* **Exercise brief**
The pictures do not go in the copy. Reproduce the rest of the entries exactly.

Stored entries
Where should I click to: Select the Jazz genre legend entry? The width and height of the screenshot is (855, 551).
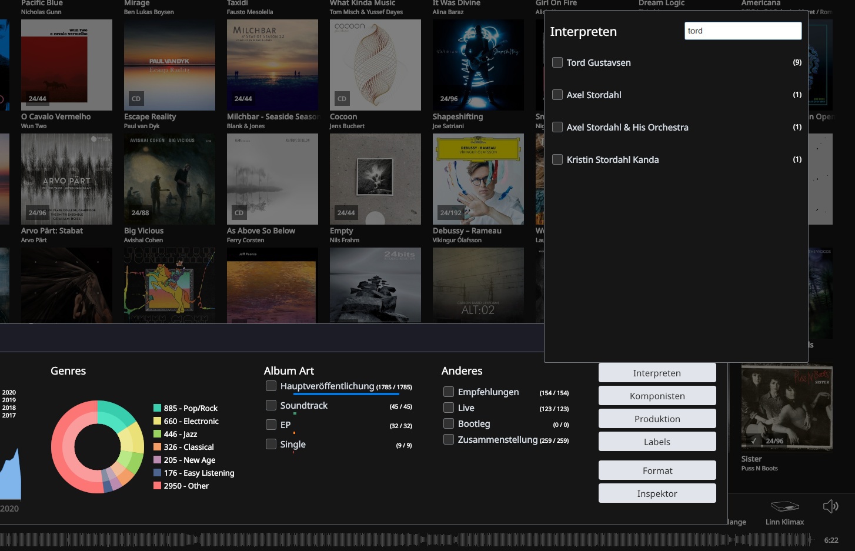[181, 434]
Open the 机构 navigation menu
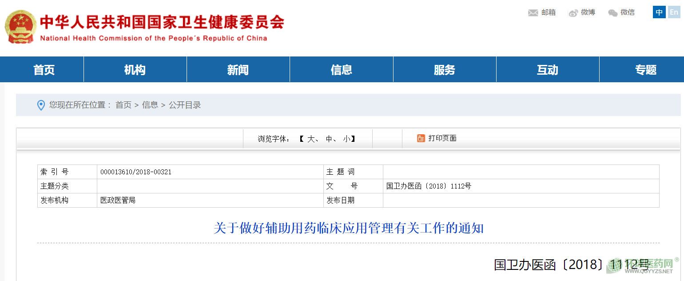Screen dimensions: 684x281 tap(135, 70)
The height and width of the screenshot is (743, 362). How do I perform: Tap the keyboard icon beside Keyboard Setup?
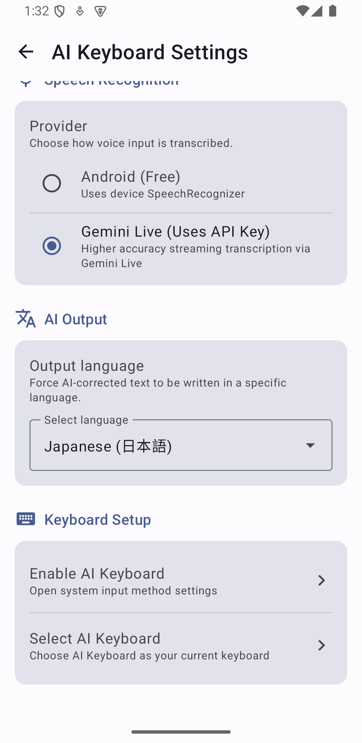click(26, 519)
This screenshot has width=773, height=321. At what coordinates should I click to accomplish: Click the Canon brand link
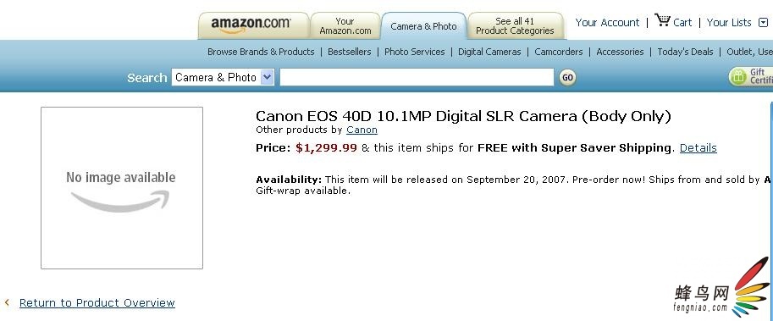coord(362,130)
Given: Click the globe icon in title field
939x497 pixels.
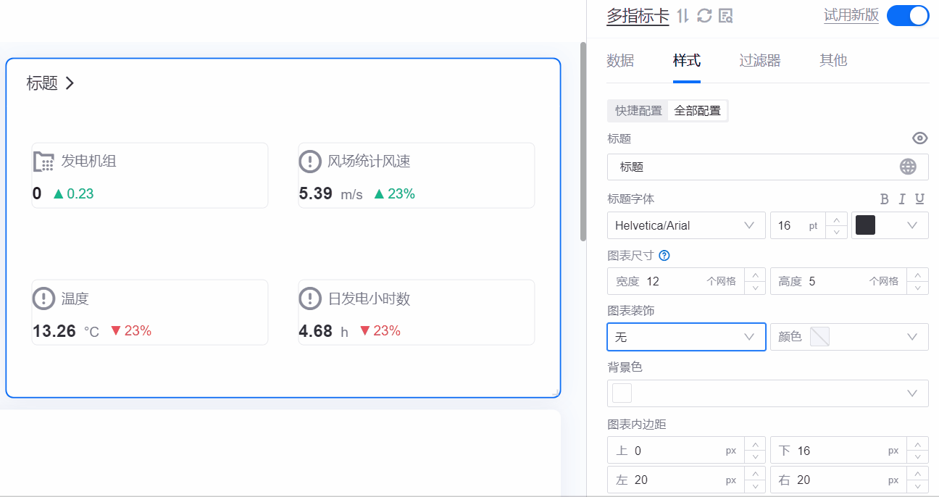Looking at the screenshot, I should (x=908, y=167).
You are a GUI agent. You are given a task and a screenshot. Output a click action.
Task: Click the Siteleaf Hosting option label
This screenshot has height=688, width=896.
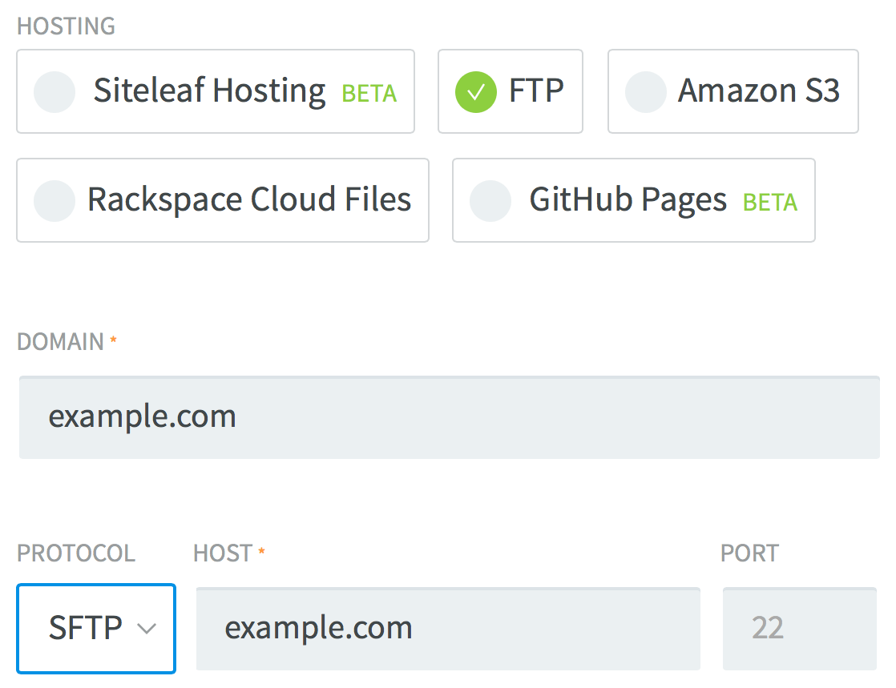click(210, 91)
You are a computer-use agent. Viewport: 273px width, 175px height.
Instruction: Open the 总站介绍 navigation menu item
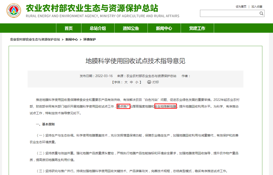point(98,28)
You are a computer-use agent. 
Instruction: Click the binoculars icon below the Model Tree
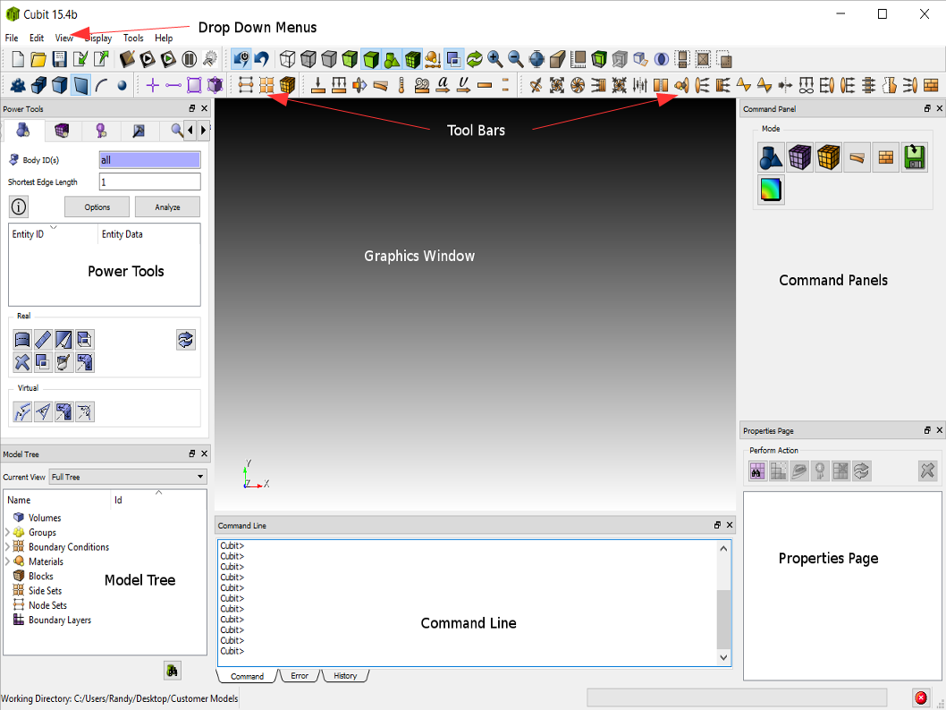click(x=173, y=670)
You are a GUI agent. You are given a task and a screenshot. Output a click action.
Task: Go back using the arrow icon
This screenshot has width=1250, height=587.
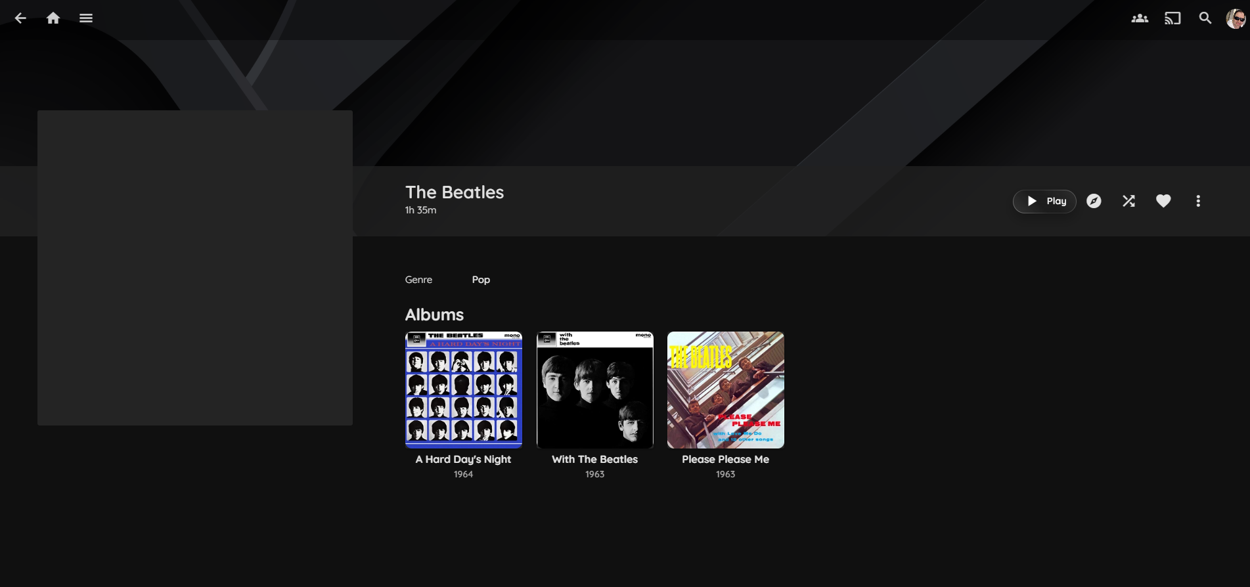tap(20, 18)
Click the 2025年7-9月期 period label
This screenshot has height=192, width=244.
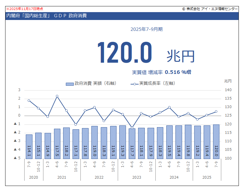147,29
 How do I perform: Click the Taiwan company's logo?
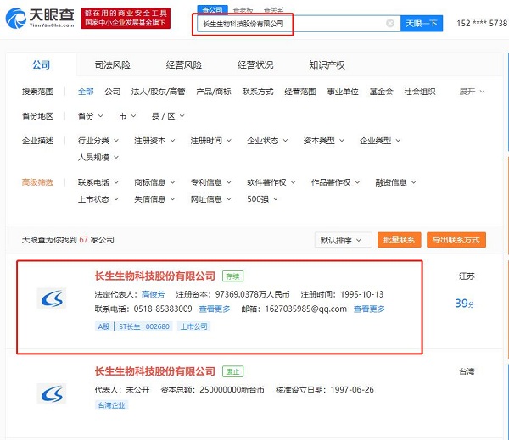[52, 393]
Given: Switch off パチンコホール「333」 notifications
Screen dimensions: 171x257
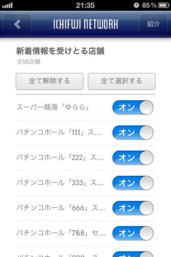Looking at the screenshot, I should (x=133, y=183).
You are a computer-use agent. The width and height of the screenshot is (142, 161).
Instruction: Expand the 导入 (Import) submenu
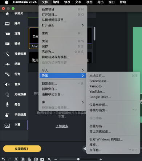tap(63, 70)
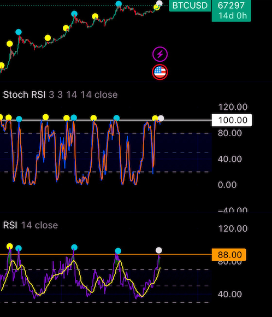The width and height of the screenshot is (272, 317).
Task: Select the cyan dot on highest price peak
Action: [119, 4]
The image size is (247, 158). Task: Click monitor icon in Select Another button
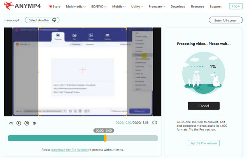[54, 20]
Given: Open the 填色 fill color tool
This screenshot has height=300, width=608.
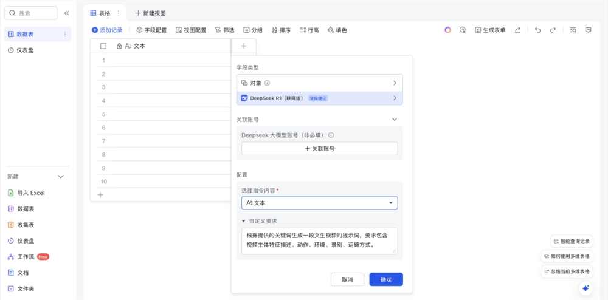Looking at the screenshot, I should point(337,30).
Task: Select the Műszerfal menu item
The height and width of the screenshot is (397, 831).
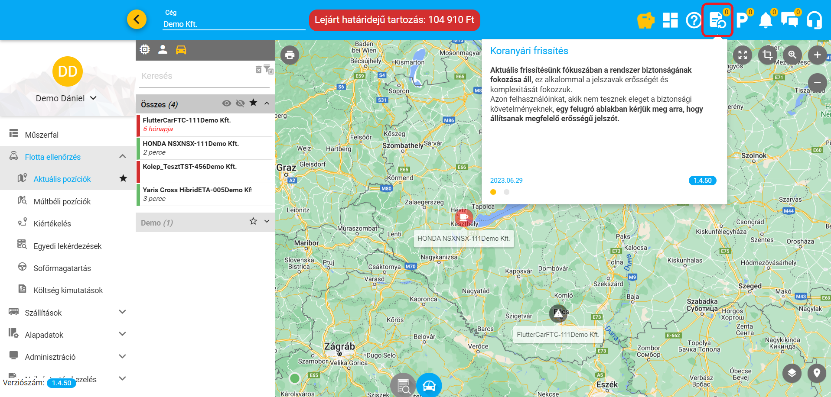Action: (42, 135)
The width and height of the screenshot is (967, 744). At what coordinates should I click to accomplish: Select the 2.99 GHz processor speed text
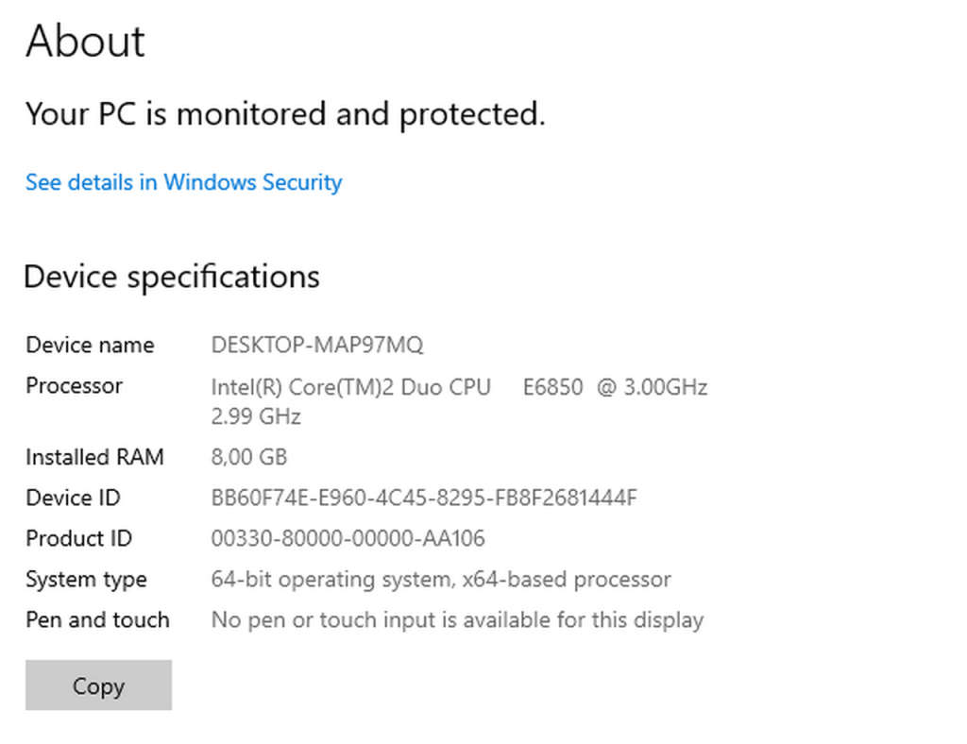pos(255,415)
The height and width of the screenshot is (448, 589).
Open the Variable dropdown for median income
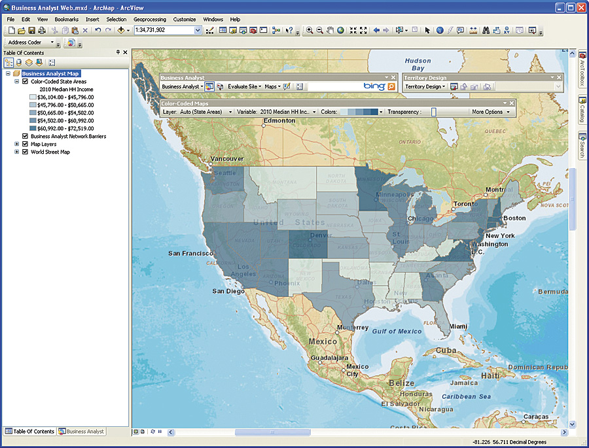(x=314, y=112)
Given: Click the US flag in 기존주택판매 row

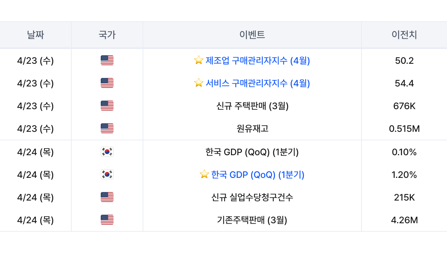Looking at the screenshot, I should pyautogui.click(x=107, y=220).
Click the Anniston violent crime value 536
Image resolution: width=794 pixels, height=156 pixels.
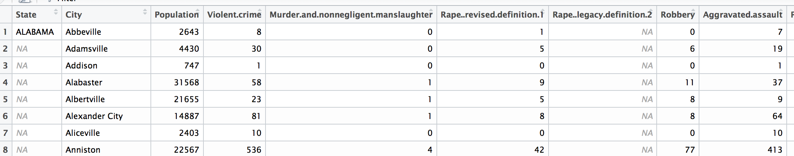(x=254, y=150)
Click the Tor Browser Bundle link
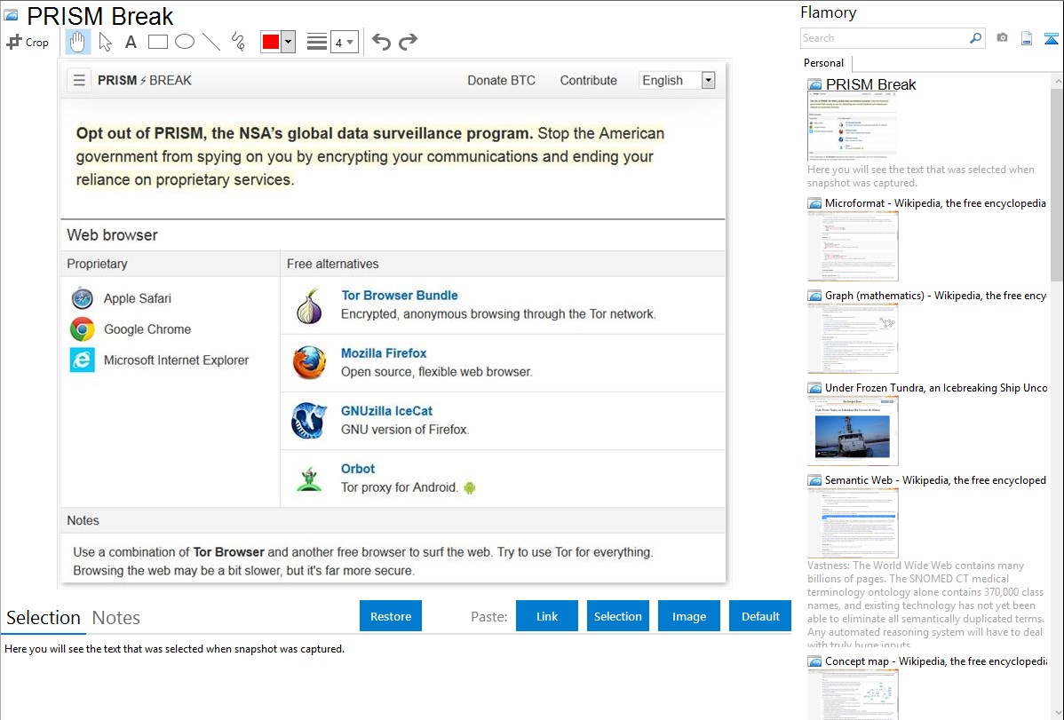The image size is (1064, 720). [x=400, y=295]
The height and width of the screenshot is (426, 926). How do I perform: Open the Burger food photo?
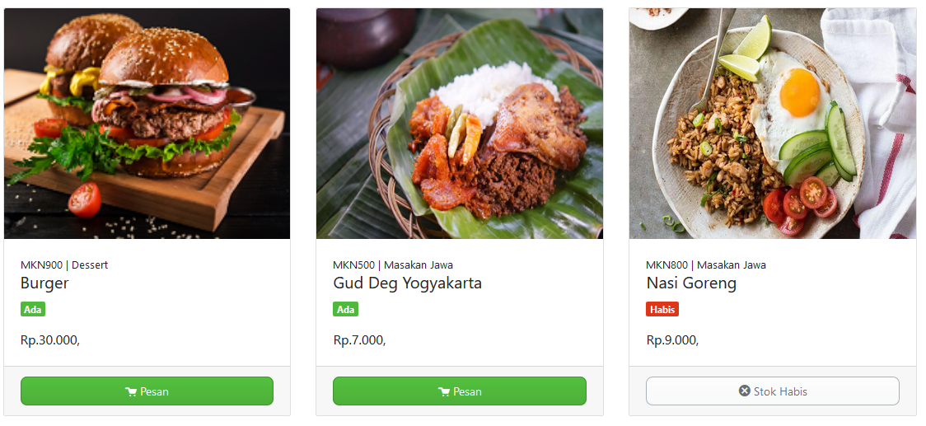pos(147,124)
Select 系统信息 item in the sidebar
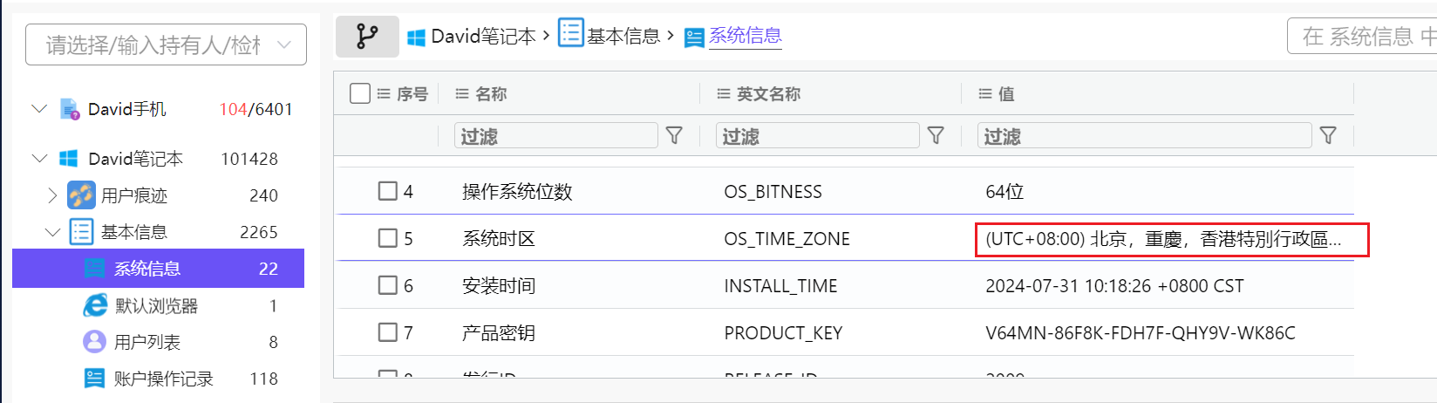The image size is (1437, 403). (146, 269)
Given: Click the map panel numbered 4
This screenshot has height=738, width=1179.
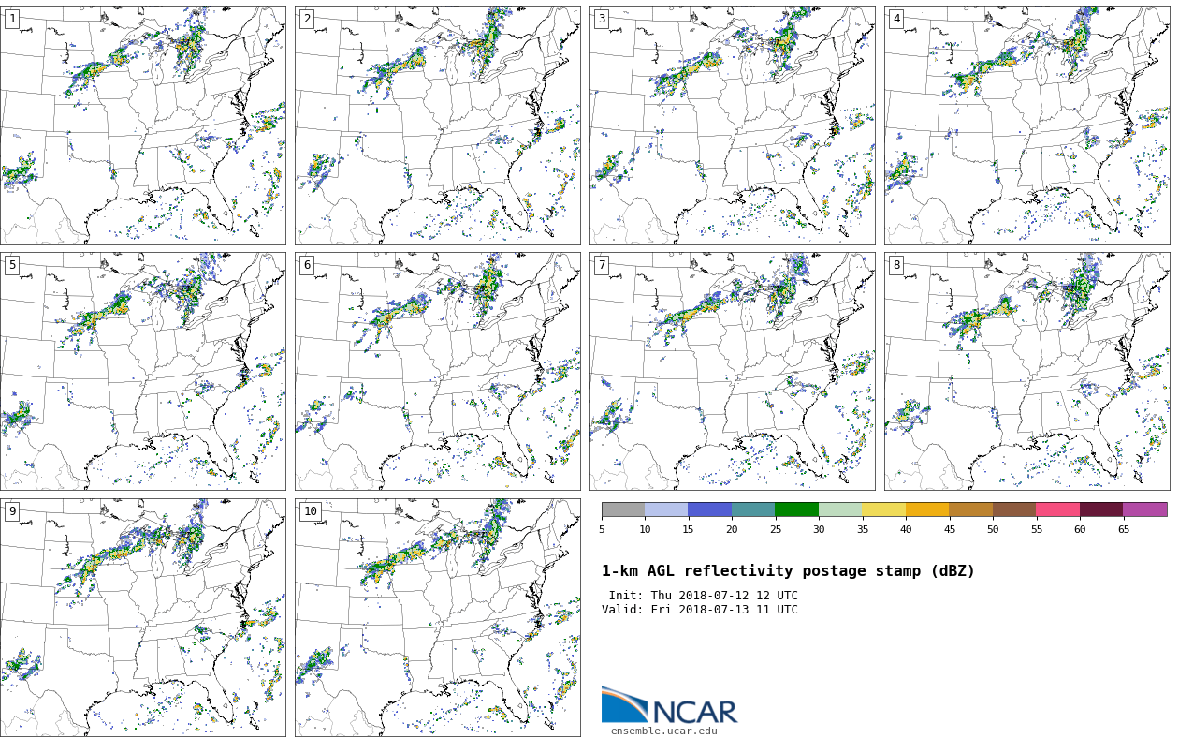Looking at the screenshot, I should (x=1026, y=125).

* **Completed task**
Where should I click to: Select the Jazz genre legend entry? The width and height of the screenshot is (855, 551).
[181, 434]
Open the 机构 navigation menu
Screen dimensions: 684x281 tap(135, 70)
The height and width of the screenshot is (743, 362). How do I perform: Tap the keyboard icon beside Keyboard Setup?
click(26, 519)
This screenshot has width=773, height=321. At what coordinates should I click to accomplish: Click the Canon brand link
coord(362,130)
Given: Click the globe icon in title field
939x497 pixels.
Looking at the screenshot, I should (x=908, y=167).
You are a GUI agent. You are given a task and a screenshot. Output a click action.
Task: Click the Siteleaf Hosting option label
This screenshot has height=688, width=896.
click(210, 91)
You are a computer-use agent. Viewport: 273px width, 175px height.
Instruction: Open the 总站介绍 navigation menu item
point(98,28)
You are a computer-use agent. 
Instruction: Click the binoculars icon below the Model Tree
click(x=173, y=670)
You are a GUI agent. You are given a task and a screenshot. Output a click action.
Task: Go back using the arrow icon
This screenshot has width=1250, height=587.
tap(20, 18)
Click the 2025年7-9月期 period label
This screenshot has height=192, width=244.
147,29
 How do I perform: Click the Taiwan company's logo?
[52, 393]
Given: Switch off パチンコホール「333」 notifications
Screen dimensions: 171x257
Looking at the screenshot, I should (x=133, y=183).
You are a computer-use agent. The width and height of the screenshot is (142, 161).
Instruction: Expand the 导入 (Import) submenu
tap(63, 70)
The width and height of the screenshot is (272, 317).
Task: Select the cyan dot on highest price peak
Action: [119, 4]
The image size is (247, 158). Task: Click monitor icon in Select Another button
[54, 20]
Given: Open the 填色 fill color tool
This screenshot has height=300, width=608.
Looking at the screenshot, I should point(337,30).
Task: Select the Műszerfal menu item
The height and width of the screenshot is (397, 831).
Action: (42, 135)
The width and height of the screenshot is (967, 744). At what coordinates should I click to accomplish: Select the 2.99 GHz processor speed text
pos(255,415)
The height and width of the screenshot is (448, 589).
Open the Variable dropdown for median income
(x=314, y=112)
Given: Click the US flag in 기존주택판매 row

Looking at the screenshot, I should pyautogui.click(x=107, y=220).
Click the Anniston violent crime value 536
Image resolution: width=794 pixels, height=156 pixels.
(x=254, y=150)
Click the Tor Browser Bundle link
The image size is (1064, 720). [x=400, y=295]
The height and width of the screenshot is (426, 926). How do I perform: Open the Burger food photo?
pos(147,124)
Select 系统信息 item in the sidebar
The image size is (1437, 403). (146, 269)
Given: Click the map panel numbered 4
This screenshot has height=738, width=1179.
Looking at the screenshot, I should (x=1026, y=125).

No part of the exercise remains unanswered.